- Materials provided -
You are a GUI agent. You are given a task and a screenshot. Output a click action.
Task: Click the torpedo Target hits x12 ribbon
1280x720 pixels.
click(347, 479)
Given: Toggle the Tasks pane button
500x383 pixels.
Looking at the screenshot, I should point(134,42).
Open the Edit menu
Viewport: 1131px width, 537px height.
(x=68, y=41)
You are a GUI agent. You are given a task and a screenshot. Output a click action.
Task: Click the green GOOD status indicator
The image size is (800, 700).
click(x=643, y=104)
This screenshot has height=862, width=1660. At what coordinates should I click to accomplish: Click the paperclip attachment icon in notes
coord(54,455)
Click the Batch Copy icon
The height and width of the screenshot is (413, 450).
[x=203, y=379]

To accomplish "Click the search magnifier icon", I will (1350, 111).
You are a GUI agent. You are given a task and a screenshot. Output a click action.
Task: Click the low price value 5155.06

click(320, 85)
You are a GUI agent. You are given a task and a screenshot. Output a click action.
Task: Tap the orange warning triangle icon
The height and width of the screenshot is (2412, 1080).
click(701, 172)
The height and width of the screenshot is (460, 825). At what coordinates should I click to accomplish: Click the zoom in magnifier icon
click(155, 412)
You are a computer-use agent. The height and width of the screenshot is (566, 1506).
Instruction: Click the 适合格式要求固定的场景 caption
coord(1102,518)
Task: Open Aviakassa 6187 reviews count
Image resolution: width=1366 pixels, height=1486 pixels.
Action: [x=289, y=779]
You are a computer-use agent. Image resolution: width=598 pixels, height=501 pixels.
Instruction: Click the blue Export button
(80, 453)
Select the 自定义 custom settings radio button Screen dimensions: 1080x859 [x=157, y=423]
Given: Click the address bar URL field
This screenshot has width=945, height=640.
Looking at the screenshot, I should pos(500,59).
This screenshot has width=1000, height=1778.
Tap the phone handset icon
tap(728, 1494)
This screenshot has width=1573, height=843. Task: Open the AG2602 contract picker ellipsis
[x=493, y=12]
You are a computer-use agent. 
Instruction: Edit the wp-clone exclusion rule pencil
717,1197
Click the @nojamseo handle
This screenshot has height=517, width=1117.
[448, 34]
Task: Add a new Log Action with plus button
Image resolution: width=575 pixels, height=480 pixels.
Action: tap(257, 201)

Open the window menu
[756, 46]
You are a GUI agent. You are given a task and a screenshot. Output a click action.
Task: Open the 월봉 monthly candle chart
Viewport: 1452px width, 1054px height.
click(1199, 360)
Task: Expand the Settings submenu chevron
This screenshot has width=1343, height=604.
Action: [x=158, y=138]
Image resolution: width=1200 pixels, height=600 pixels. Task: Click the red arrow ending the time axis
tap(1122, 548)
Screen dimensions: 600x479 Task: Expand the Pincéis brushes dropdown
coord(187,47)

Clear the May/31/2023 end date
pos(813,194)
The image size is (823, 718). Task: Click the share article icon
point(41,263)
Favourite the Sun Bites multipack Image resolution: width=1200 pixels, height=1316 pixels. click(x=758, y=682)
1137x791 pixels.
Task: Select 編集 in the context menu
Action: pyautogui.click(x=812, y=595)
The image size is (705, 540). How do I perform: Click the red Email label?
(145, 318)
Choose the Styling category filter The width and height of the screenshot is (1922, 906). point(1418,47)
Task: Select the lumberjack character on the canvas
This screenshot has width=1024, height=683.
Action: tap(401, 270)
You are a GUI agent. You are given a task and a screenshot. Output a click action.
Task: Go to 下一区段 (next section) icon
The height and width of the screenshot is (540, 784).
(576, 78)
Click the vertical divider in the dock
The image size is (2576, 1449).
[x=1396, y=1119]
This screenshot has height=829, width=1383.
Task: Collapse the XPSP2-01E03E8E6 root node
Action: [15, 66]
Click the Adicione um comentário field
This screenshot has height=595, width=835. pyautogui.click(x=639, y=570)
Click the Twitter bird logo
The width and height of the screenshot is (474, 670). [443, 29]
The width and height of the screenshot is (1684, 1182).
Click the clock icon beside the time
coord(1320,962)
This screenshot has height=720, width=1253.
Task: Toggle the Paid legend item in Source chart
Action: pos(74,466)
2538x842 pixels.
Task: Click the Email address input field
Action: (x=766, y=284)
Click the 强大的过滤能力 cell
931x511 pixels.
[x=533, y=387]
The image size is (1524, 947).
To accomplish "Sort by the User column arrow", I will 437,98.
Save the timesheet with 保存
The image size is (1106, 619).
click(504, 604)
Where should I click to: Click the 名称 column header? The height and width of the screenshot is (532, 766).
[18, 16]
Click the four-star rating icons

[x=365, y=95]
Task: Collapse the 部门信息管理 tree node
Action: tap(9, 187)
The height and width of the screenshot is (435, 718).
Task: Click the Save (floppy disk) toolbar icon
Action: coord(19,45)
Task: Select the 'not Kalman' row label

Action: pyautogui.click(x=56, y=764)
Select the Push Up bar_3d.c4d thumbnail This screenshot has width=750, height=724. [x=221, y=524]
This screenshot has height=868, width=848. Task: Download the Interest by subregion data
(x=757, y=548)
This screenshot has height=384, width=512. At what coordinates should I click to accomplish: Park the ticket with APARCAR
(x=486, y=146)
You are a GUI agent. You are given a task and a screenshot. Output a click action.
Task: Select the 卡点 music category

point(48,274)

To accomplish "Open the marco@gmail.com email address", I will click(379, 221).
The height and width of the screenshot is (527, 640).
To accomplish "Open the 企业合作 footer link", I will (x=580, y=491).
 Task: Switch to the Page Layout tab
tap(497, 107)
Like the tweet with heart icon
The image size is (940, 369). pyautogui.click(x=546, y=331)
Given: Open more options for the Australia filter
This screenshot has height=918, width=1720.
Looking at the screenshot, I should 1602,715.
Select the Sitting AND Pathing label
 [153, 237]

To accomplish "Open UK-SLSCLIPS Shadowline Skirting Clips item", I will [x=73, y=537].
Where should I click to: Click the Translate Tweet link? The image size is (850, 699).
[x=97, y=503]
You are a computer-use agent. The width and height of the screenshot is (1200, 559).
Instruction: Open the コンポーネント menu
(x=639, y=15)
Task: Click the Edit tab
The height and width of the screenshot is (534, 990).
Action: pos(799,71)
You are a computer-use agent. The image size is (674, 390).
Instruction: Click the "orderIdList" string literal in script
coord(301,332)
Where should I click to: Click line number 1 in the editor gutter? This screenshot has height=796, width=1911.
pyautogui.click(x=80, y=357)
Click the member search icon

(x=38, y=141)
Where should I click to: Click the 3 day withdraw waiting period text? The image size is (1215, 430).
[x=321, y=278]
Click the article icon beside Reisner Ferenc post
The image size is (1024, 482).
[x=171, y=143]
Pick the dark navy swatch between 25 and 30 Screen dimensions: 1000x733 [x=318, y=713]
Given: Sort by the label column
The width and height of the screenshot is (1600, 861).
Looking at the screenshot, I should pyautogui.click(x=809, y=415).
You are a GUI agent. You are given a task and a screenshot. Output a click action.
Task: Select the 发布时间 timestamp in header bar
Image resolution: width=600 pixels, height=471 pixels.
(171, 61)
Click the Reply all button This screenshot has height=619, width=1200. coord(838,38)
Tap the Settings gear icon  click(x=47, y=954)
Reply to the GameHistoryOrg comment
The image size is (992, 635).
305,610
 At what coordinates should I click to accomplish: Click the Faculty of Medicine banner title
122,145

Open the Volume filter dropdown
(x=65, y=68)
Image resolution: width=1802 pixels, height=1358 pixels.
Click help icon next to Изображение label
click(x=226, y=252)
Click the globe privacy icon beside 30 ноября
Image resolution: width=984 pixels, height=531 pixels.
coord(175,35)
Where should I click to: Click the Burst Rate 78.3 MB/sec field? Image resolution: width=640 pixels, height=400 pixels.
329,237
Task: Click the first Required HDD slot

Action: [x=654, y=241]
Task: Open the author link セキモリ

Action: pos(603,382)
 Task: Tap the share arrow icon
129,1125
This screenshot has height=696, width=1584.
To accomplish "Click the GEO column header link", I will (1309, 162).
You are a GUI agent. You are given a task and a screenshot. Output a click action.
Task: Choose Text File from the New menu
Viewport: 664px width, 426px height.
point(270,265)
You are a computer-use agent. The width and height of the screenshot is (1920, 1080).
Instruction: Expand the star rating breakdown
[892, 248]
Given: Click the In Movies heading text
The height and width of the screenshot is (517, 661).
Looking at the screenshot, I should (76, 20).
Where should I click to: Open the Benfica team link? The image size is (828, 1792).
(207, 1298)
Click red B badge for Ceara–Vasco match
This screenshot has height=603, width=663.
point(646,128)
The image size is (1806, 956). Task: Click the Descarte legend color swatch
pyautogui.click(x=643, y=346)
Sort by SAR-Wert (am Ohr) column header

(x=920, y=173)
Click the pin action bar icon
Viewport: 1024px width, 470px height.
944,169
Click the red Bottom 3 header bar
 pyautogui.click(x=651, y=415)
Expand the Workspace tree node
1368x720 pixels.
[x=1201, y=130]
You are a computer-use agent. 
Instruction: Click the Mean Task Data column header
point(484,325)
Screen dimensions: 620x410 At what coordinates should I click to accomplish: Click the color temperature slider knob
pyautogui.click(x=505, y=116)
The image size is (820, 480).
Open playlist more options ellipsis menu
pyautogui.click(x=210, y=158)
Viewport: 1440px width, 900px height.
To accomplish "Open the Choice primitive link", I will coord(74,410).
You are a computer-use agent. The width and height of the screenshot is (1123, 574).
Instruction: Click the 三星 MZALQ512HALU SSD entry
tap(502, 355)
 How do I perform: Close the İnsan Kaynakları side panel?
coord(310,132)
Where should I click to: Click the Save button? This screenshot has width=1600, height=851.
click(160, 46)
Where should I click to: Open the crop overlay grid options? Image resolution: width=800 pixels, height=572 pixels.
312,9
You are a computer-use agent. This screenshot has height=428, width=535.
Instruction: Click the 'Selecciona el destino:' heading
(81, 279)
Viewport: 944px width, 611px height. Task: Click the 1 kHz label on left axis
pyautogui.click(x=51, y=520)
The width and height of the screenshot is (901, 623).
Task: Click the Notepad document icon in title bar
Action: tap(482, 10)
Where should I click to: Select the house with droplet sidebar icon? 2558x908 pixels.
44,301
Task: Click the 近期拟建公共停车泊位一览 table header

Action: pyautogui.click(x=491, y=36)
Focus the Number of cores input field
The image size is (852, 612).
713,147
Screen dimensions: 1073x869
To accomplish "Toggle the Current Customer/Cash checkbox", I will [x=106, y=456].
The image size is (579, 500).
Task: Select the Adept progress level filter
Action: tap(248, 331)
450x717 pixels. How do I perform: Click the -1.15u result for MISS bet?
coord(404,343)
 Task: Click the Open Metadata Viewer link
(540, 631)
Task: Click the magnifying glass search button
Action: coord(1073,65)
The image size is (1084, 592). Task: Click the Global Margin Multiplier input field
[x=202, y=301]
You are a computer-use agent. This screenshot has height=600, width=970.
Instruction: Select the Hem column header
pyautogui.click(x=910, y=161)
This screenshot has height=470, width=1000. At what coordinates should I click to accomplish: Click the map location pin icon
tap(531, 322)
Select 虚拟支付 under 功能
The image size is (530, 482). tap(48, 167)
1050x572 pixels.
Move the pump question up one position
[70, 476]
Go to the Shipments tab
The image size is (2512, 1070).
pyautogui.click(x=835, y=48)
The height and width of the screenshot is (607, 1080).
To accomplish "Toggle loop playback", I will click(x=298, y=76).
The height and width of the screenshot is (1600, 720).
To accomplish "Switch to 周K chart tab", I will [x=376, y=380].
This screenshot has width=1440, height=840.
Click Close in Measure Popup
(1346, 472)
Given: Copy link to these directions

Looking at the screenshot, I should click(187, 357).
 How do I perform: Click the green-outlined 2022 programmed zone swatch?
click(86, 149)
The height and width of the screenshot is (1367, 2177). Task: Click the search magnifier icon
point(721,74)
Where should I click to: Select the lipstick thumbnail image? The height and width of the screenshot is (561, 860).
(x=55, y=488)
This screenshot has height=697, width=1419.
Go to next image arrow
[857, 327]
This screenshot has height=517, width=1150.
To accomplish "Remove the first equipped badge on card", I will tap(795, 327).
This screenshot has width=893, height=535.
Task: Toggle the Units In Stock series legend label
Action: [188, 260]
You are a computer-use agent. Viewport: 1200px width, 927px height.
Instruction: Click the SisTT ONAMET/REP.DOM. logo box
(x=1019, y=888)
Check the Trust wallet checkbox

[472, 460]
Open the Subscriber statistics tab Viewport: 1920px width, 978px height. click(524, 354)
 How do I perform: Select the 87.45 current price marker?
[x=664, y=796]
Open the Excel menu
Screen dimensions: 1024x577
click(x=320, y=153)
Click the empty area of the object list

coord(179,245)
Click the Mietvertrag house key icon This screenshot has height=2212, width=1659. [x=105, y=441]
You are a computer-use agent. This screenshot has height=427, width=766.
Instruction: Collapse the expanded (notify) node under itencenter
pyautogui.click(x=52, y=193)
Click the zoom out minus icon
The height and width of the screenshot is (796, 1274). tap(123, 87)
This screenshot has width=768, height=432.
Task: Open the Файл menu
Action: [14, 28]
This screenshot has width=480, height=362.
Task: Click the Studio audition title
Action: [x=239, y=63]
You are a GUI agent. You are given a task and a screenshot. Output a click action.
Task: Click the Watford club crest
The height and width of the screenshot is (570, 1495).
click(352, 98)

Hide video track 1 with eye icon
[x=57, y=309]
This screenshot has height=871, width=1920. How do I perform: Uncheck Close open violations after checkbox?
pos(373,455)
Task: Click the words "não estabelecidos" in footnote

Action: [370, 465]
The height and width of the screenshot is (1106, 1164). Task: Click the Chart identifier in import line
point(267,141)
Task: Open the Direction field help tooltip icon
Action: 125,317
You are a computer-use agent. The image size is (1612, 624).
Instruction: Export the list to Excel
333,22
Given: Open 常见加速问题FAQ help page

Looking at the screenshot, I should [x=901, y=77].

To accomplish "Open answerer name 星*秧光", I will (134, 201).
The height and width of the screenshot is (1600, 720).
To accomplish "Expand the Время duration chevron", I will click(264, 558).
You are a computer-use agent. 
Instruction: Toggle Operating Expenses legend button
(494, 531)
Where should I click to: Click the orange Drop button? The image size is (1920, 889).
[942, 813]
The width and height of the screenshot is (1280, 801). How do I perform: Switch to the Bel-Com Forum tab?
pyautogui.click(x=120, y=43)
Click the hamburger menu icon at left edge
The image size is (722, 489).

- Activity -
Go line by line through the records above and copy each one containing "Reply".

- Expected answer -
Click the Reply all button This screenshot has height=619, width=1200. coord(838,38)
Reply to the GameHistoryOrg comment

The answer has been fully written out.